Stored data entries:
--------

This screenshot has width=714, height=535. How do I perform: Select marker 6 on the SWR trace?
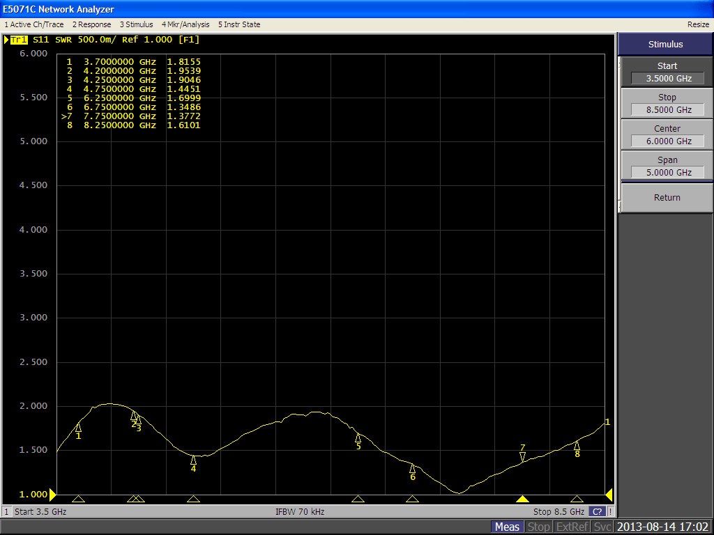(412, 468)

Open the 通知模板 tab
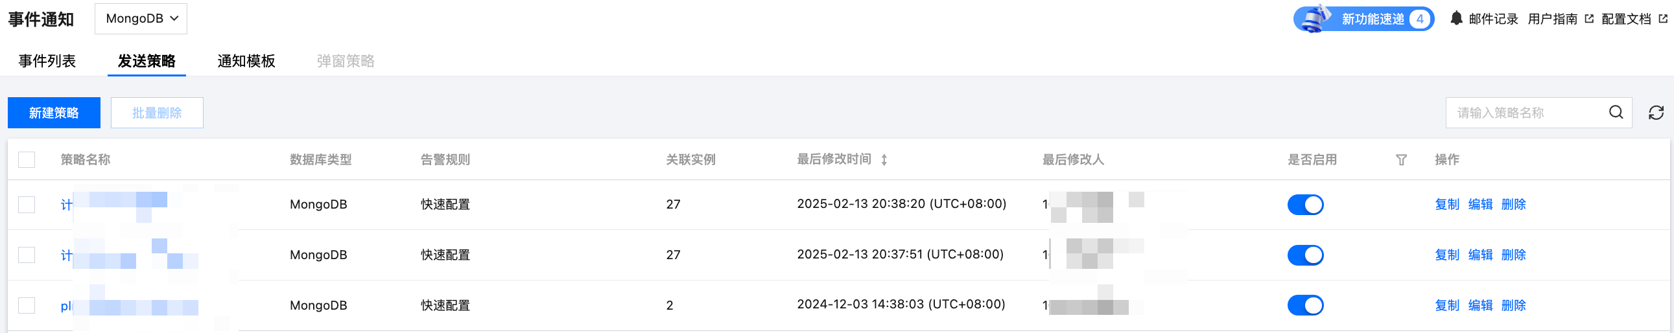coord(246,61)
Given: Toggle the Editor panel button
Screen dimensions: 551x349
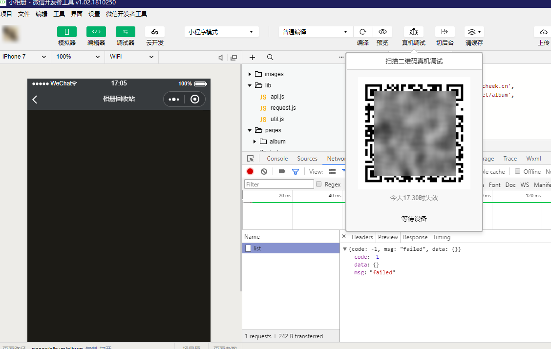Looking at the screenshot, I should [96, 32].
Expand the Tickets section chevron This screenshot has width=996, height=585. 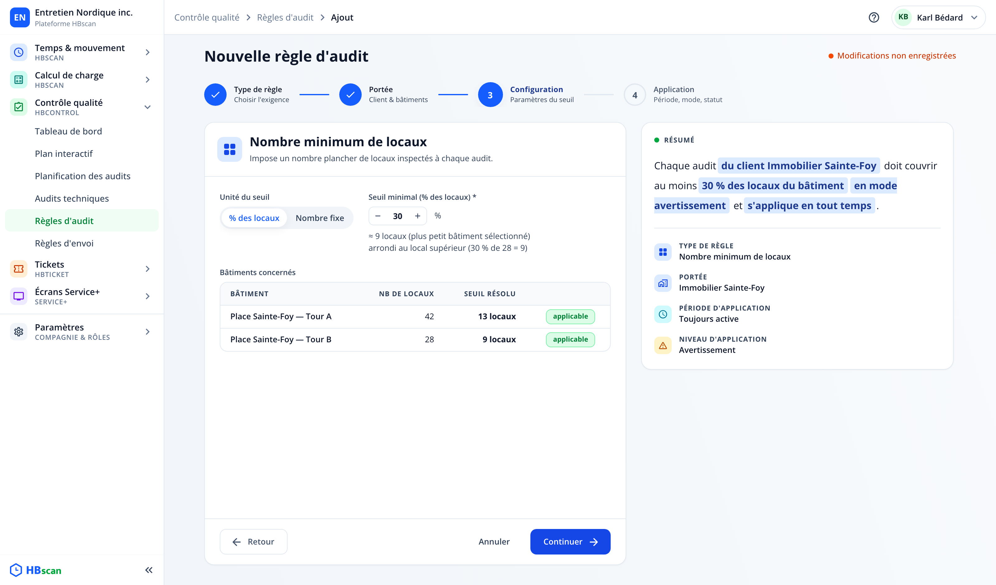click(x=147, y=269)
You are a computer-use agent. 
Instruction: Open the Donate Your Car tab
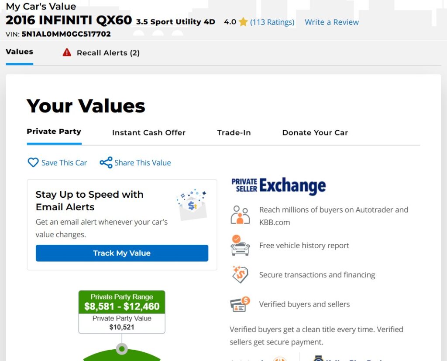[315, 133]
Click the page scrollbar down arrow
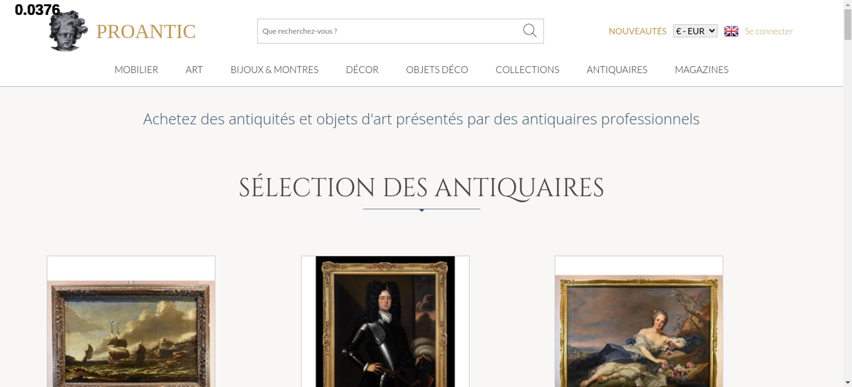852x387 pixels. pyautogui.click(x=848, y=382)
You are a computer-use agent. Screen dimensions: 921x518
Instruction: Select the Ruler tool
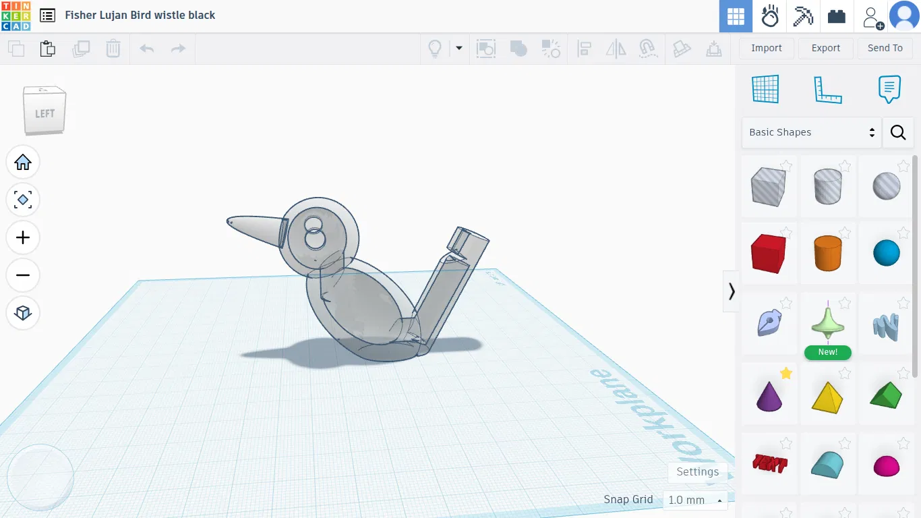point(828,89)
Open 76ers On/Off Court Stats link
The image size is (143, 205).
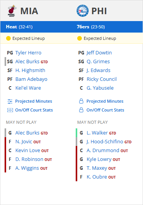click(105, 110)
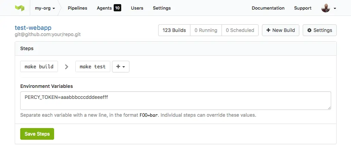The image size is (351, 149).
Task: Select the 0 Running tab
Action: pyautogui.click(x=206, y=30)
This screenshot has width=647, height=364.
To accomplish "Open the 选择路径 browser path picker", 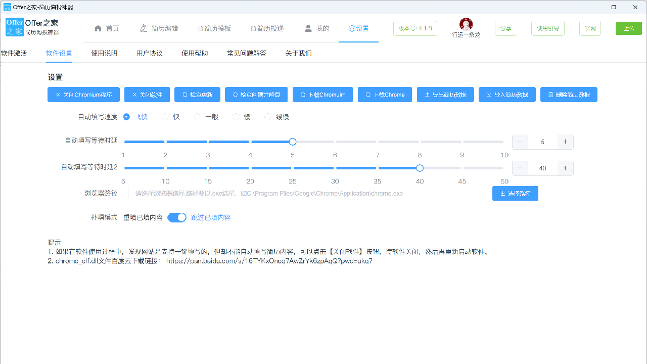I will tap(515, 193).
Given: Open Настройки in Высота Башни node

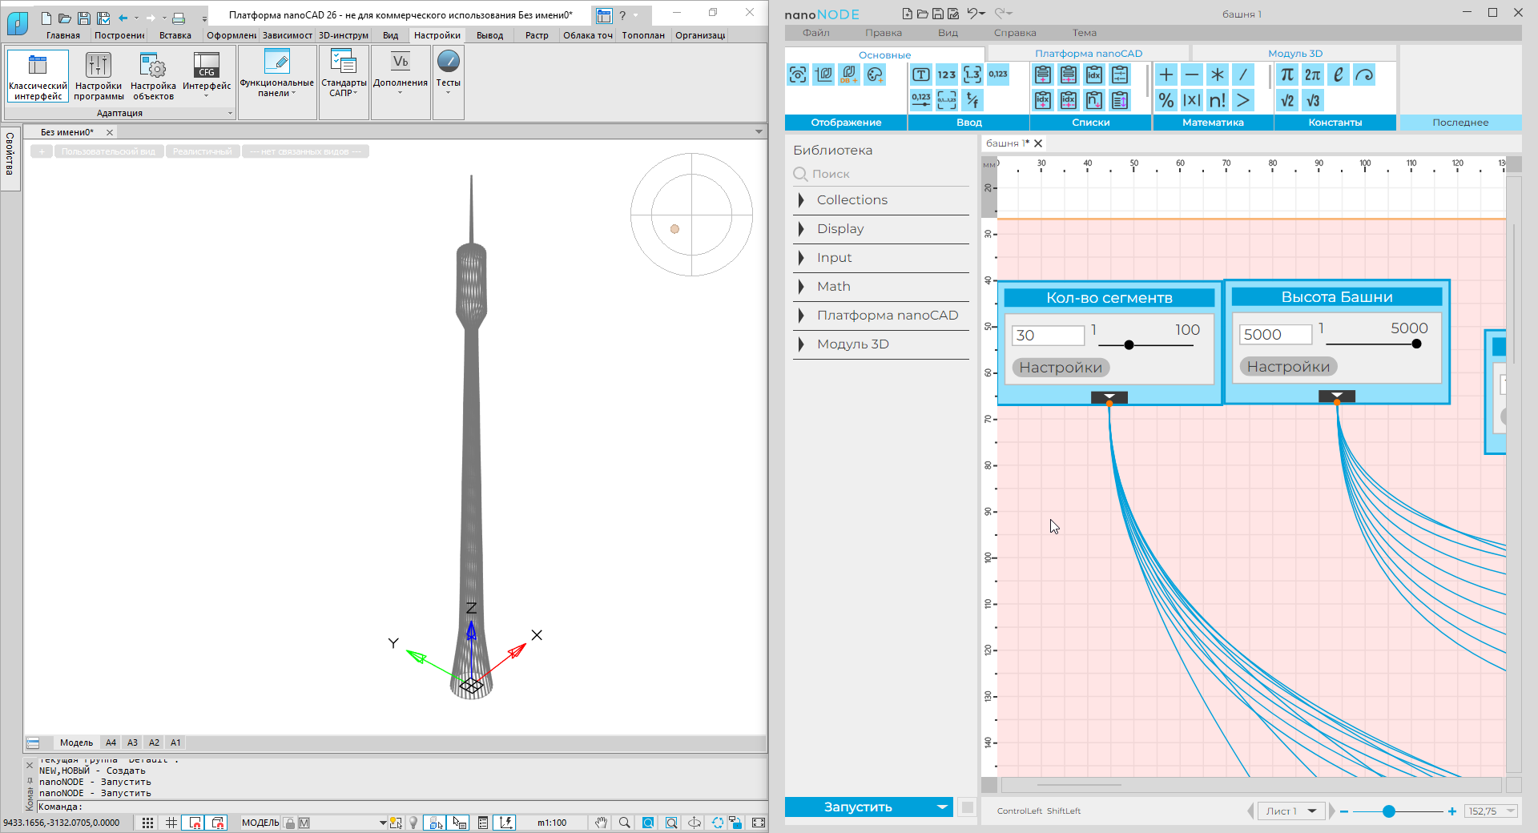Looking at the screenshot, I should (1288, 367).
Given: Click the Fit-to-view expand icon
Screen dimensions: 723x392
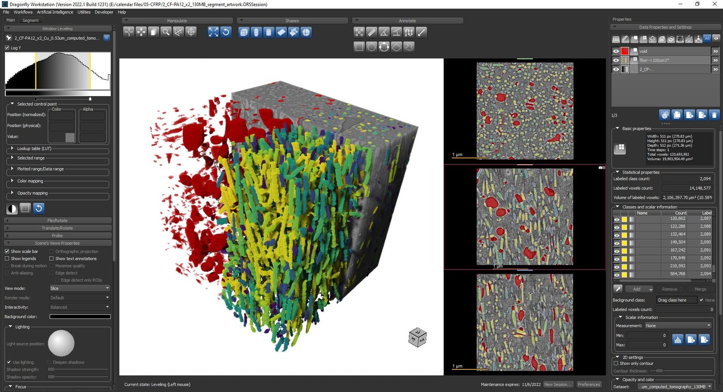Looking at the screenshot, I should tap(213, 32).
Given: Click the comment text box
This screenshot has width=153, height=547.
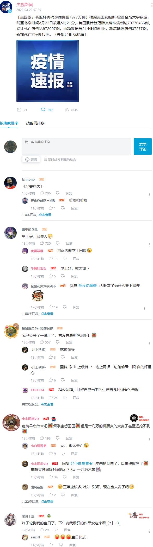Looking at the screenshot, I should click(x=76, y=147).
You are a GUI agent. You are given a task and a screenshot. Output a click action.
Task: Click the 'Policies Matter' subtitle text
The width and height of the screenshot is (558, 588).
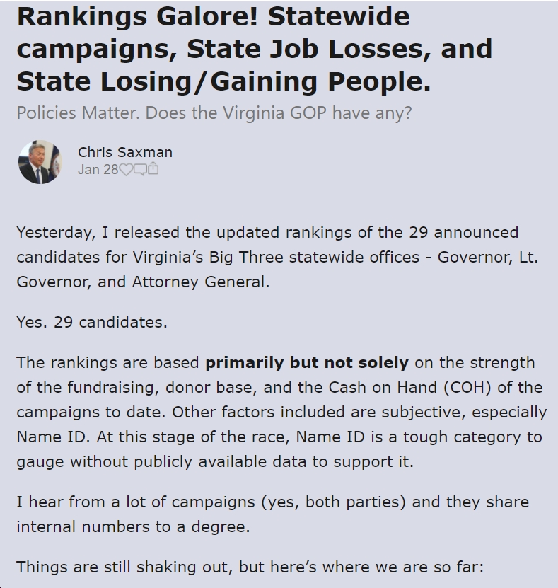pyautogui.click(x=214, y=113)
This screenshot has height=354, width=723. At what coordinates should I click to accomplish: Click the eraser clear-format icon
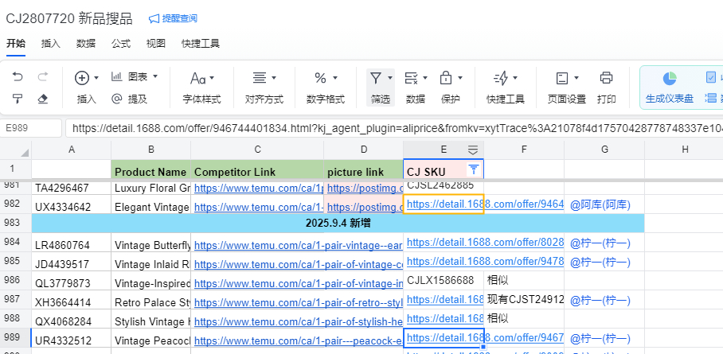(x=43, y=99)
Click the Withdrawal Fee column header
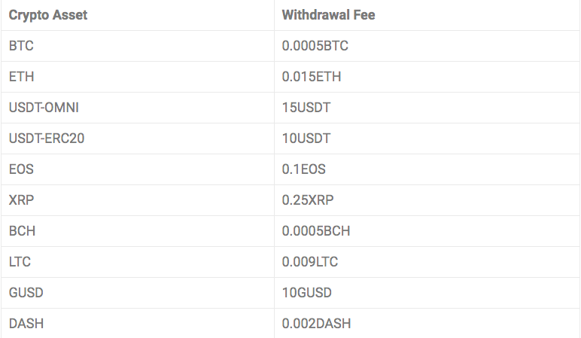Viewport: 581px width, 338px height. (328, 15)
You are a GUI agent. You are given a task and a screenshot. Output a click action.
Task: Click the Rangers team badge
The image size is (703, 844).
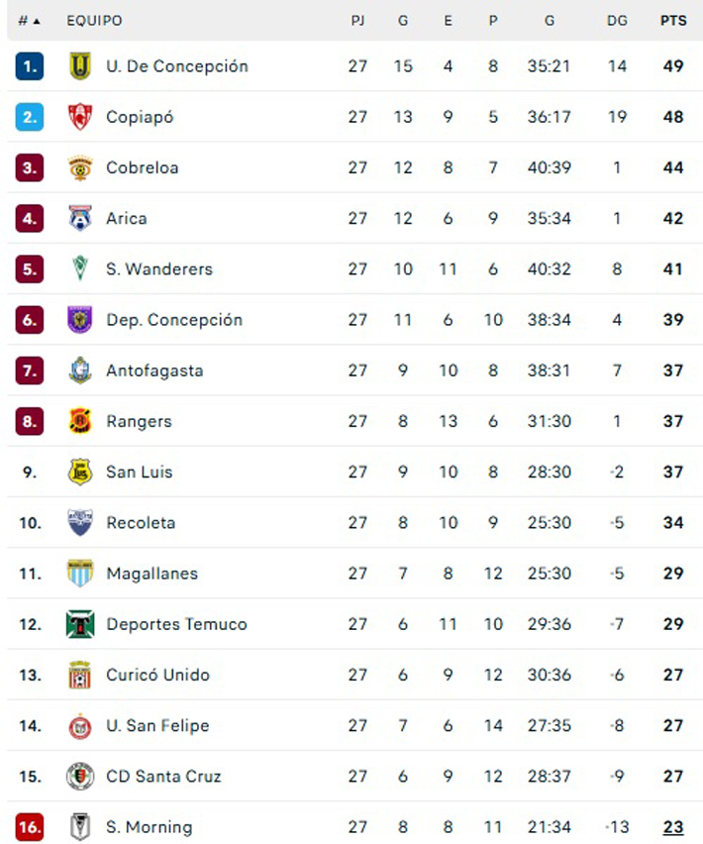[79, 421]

--------

**WHAT TO WORK ON**
Would you output only the span of the records above that opens with the line containing "Given: Open Настройки in Высота Башни node" and closes with the line containing "Task: Click the 'Policies", ends included and pictures dropped?

**ANSWER BELOW**
Given: Open Настройки in Высота Башни node

Looking at the screenshot, I should (1288, 367).
Given: Click the Fit-to-view expand icon
Screen dimensions: 723x392
Looking at the screenshot, I should tap(213, 32).
Given: Click the comment text box
This screenshot has width=153, height=547.
Looking at the screenshot, I should click(x=76, y=147).
You are a GUI agent. You are given a task and a screenshot. Output a click action.
Task: Click the 'Policies Matter' subtitle text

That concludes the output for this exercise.